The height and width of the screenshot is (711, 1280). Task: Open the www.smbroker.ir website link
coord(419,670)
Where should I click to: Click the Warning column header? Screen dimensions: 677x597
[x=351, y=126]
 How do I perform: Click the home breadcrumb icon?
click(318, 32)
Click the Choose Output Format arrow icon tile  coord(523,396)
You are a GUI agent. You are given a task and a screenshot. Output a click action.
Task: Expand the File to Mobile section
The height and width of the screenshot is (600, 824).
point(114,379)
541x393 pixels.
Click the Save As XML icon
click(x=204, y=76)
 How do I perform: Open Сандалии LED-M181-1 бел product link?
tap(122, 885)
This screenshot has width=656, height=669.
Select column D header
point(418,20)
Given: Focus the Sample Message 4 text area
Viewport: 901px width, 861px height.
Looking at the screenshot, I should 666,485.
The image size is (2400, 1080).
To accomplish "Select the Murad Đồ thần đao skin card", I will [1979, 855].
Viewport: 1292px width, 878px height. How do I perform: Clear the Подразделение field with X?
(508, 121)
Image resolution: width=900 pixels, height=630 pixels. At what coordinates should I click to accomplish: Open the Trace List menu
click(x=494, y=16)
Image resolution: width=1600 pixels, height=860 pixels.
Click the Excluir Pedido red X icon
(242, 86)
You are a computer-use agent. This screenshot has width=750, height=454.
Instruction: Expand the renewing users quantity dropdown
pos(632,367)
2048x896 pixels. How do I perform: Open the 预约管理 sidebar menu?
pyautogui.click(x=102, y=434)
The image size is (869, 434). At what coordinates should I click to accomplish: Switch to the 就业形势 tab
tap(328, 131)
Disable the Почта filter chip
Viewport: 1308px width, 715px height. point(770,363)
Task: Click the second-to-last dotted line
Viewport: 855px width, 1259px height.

++++++++

* _TASK DIRECTIONS_: In the records, edit everything from the line containing "Given: Focus the Sample Message 4 text area" down to the line containing "will [1979, 855]." by changing "text area" to "text box", and keep every other part the same.

* _FINISHED EXERCISE_:
Given: Focus the Sample Message 4 text box
Viewport: 901px width, 861px height.
Looking at the screenshot, I should 666,485.
The image size is (2400, 1080).
To accomplish "Select the Murad Đồ thần đao skin card", I will [1979, 855].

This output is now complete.